Elsewhere in the book, the Metropolitan speaks of the relationship between various members of the Trinity. I will summarize it as follows:
-The Father is the source(Greek: arche) of the Trinity, and so is in a certain sense "greater" than the Son and Spirit. Not by virtue of being more God than the other two, but by virtue of being the source of the Trinity. It is from Him that the Son is begotten and it is from Him that the Holy Spirit proceeds.
-The Son is eternally begotten of the Father, and is also called the "Logos" or "Word" of the Father. The traditional interpretation of this is that the Son is the Word by which God spoke the world into being. The Son is not a created being, for as it says in John 1:2-3, "He was in the beginning with God. All things were made through Him, and without Him nothing was made that was made."
-The Holy Spirit proceeds from the Father, or from the Father THROUGH the Son (The Latin filioque, "proceeds from the Father AND the Son", is not original and toes the line of heresy). Yet the Holy Spirit is not subordinate to the Father or the Son. As for how "being begotten" is different from "proceeding from," we cannot say.

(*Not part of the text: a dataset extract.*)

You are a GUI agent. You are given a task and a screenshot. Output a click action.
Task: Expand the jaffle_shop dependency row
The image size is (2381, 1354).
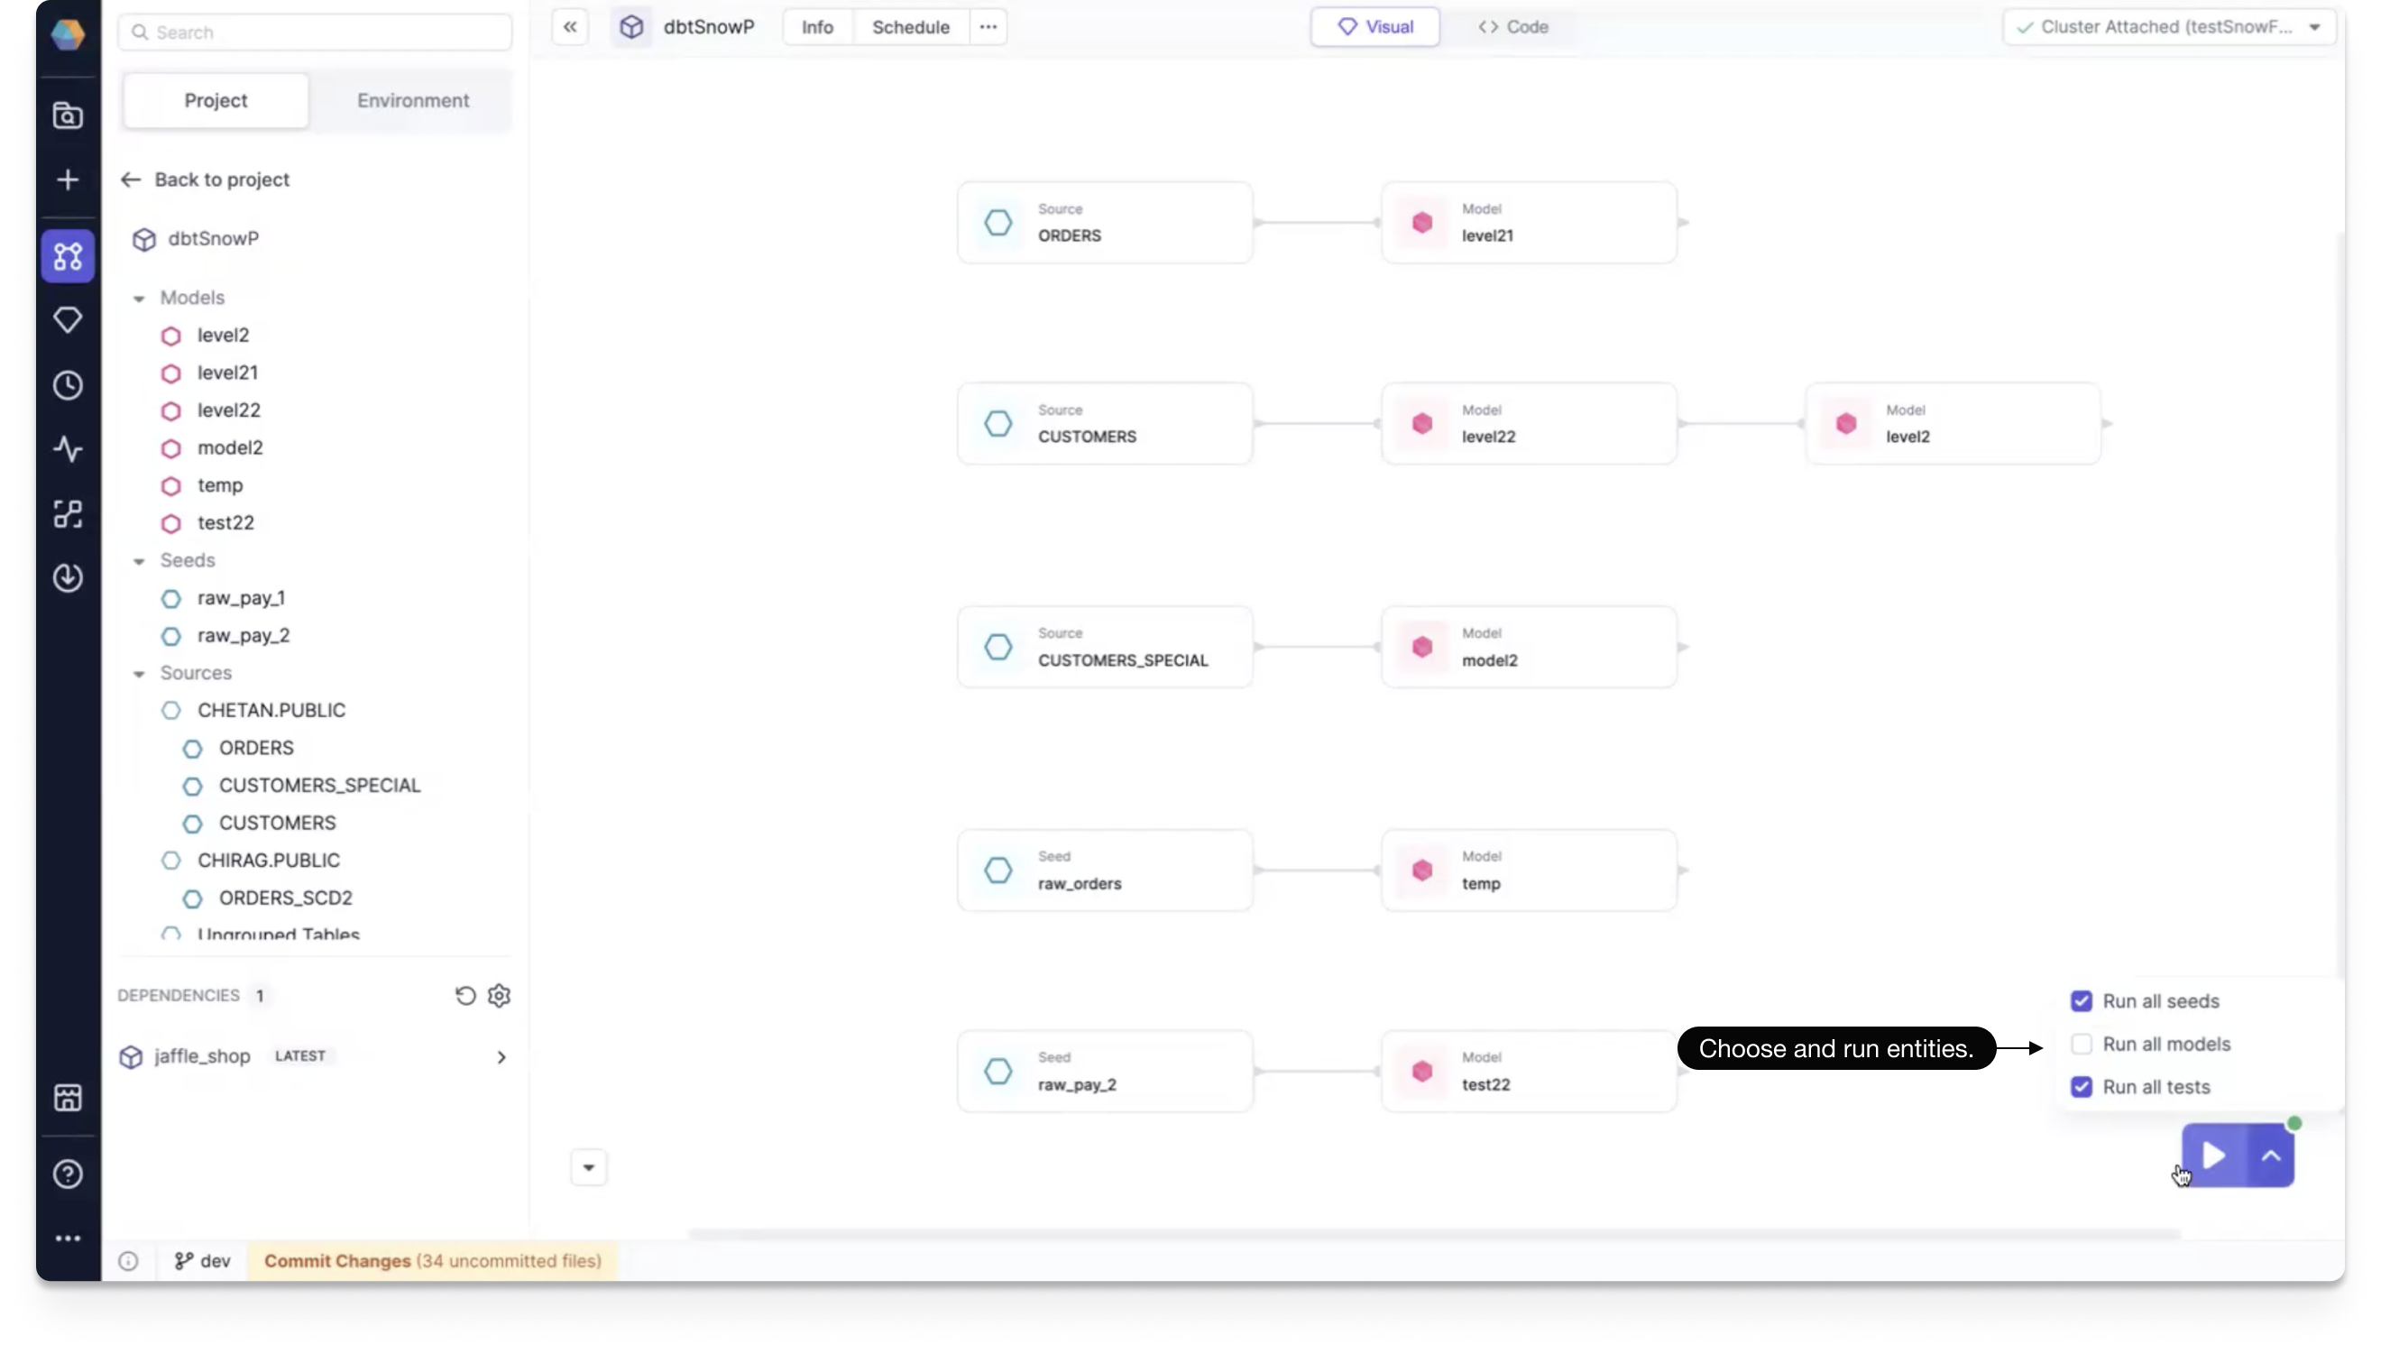click(x=500, y=1055)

When speaking of God's essence, we Trinitarians do not refer to "essence" as a general class or nature; for example, a human nature. Rather, we speak of God's Essence as signifying "the whole God as he is in himself," as Ware said. This shows an essence that is unique to God alone; for instance, I am different from you in how I am within myself, and you are different from me in how you are in yourself.
The Antiochian Orthodox Archdiocese has
a page about this, too.
I know I dumped a lot on you, but there you have it!